--- Quoted passage Enclosed Below ---
Industrial production shrank 0.1 per cent during the last financial year as mining and manufacturing sectors continued to be a drag on the overall output throughout the year.
According to the index of industrial production (IIP) data released on Monday, production in the mining and manufacturing sectors contracted 0.8 per cent during FY14. In March, the index shrank 0.5 per cent year-on-year due to abysmal performance by these two sectors. The development adds to the challenge for the new government, which will have to battle subdued investment sentiments, lower exports growth and overall slowdown in the economy.
Economists said that while the development is hardly a surprise, a pick-up in investment activity is unlikely until the second half of the current fiscal. “The industrial contraction in March was largely in line with our expectations, given the subdued core sector growth and contraction in overall merchandise exports… A pickup in investment activity is unlikely to take root until H2FY15, acting as a drag on overall manufacturing growth. Moreover, with a repo rate cut highly improbable in 2014, interest rates would remain sticky and limit the improvement in consumption sentiments,” Aditi Nayar, senior economist, ICRA, said.
The power sector was the only saving grace with electricity generation clocking a growth of 6.1 per cent during the last fiscal as against 4 per cent growth during FY13. However, Nayar said that the healthy reservoir levels at present with reference to the year-ago period notwithstanding, the possibility of sub-par monsoon rainfall would act as a dampener on hydroelectricity generation in FY15.
Adding to falling investment demand woes is declining consumption demand. During the year, consumer durables declined 12.2 per cent while overall growth in consumer goods stood at 2.6 per cent. Capital goods production, a barometer of investment, also shrank 4 per cent as against a contraction of 6 per cent in FY13.
--- End of Enclosed Quoted passage ---
--- Input data Enclosed Below ---
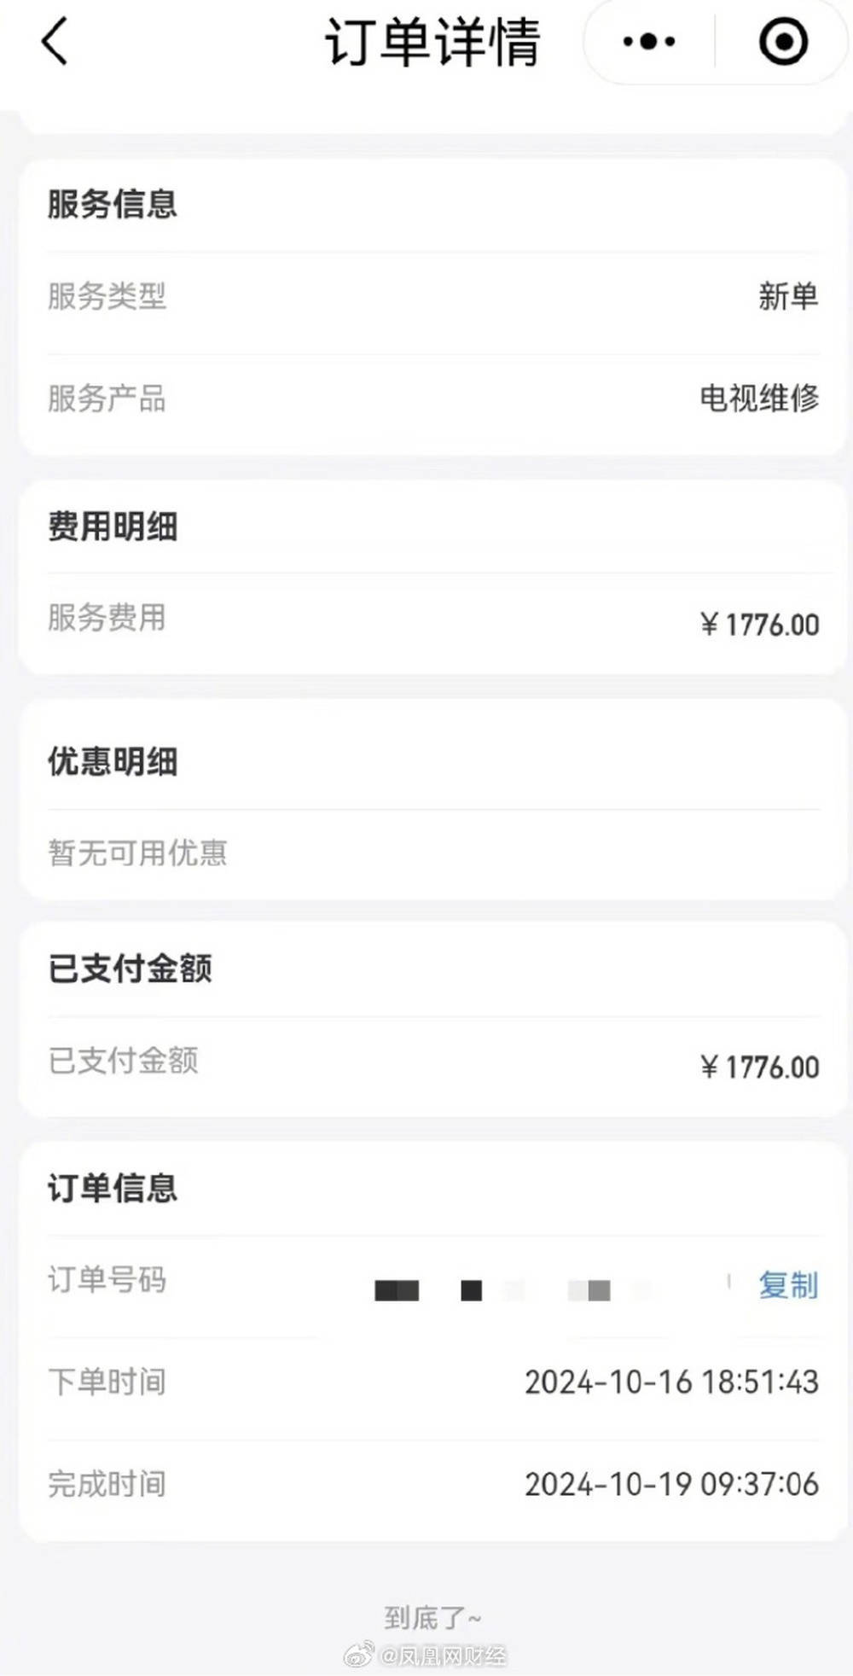Click the 已支付金额 amount ¥1776.00
The image size is (853, 1676).
(758, 1067)
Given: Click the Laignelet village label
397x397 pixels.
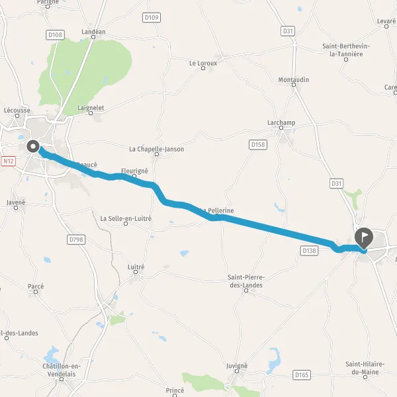Looking at the screenshot, I should pos(91,108).
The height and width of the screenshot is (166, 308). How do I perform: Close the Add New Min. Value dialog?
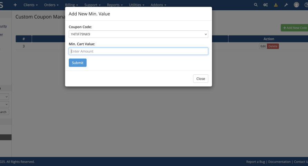point(201,79)
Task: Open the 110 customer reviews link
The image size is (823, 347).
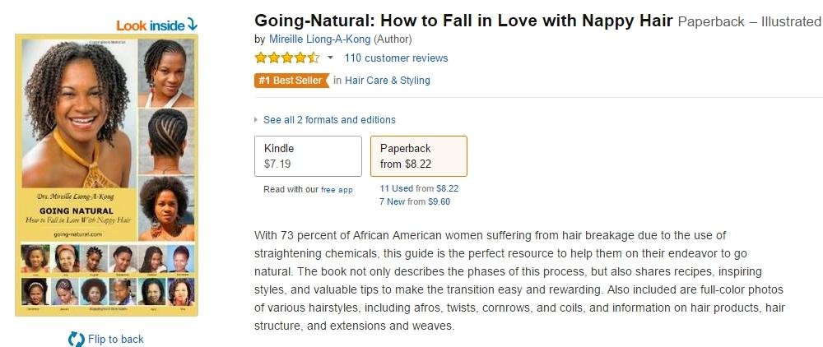Action: (396, 58)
--- End of Enclosed Input data ---
■ **Task set**
(A) List the challenges that the industrial production article above says the new government will have to battle.
(B) According to the industrial production article, by how much did electricity generation grow during the last fiscal?
(C) Write out the part of the industrial production article from "Adding to falling" up to and including "cent in FY13.".

■ **Completed exercise**
(A)
- Subdued investment sentiments
- Lower exports growth
- Overall slowdown in the economy

(B) 6.1 per cent

(C)
Adding to falling investment demand woes is declining consumption demand. During the year, consumer durables declined 12.2 per cent while overall growth in consumer goods stood at 2.6 per cent. Capital goods production, a barometer of investment, also shrank 4 per cent as against a contraction of 6 per cent in FY13.